CNN Medical Expert Baffled by Trump’s ‘Unorthodox’ Aspirin Regimen: ‘It Makes No Sense’

 

CNN Medical Analyst Jonathan Reiner expressed puzzlement at President Donald Trump’s habit of taking aspirin to supposedly make his blood thinner.

On Thursday, The Wall Street Journal reported on Trump’s health, which has recently garnered attention because of the bruises on the president’s hands, as well as his occasional nodding off during public meetings. The president blamed the bruising on his aspirin regimen.

“The large dose of aspirin he chooses to take daily has caused him to bruise easily, he said, and he has been encouraged by his doctors to take a lower dose,” the Journal reported. “But Trump has declined to switch because he has been taking it for 25 years.”

“I’m a little superstitious,” the president told the publication.

Trump’s doctor said the president takes 325 milligrams of aspirin each day.

“They say aspirin is good for thinning out the blood, and I don’t want thick blood pouring through my heart,” Trump said. “I want nice, thin blood pouring through my heart. Does that make sense?”

Hours later on CNN, Reiner, a cardiologist, said no, that does not make sense.

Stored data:
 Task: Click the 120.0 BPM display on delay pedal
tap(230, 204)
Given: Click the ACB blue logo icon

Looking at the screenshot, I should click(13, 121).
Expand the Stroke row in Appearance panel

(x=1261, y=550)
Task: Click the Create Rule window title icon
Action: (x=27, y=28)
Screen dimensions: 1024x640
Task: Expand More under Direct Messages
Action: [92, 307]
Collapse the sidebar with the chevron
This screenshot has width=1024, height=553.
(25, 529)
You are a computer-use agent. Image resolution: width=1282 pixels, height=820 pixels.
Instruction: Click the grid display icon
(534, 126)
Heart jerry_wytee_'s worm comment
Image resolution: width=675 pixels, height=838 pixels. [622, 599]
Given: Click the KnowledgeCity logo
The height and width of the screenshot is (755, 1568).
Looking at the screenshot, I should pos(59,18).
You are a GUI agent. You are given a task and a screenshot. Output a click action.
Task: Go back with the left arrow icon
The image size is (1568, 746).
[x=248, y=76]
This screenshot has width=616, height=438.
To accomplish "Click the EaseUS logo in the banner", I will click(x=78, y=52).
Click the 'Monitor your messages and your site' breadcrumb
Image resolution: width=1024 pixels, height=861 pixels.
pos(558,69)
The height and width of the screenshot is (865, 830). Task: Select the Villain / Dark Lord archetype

→ **TASKS TO PERFORM**
1. From the article about Trump's aspirin habit, list each separate stretch of the president's own words that appears inside double quotation marks.
2. Pick up the article about Trump's aspirin habit right after its last sentence, and write what comes next.

→ **WRITTEN ANSWERS**
1.
- "I'm a little superstitious"
- "They say aspirin is good for thinning out the blood, and I don't want thick blood pouring through my heart"
- "I want nice, thin blood pouring through my heart. Does that make sense?"

2.
That makes no sense. That actually makes nonsense. So first of all, when we use any kind of anticoagulant, medications to prevent clotting, those don’t thin the blood. It’s not like changing something from gumbo to chicken soup. It doesn’t make it doesn’t make it thinner. It makes you less likely to clot.

And it used to be that we would treat a lot of people with aspirin therapy to prevent heart attacks. But we’ve learned in recent years that, particularly for people over the age of 70, not only is there no benefit in terms of just primary prevention trying to prevent a cardiac event by giving them aspirin, that there can be hazard. And the hazard can be bleeding, significant bleeding.

So here’s the interesting thing about this. The president apparently is taking 325mg of aspirin per day, which is essentially one adult-sized aspirin tablet. But the dosage that we use for patients, even with documented coronary artery disease, is a quarter of that. It’s 81 milligrams per day. So why is the president taking an unorthodox dose of aspirin?

Reiner went on to question why Trump would not heed the advice of doctors to use a lower dose of aspirin.

“It makes no sense to me,” Reiner concluded.

Watch above via CNN.

Tags:

Mike is a Mediaite senior editor who covers the news in primetime. Follow him on Bluesky.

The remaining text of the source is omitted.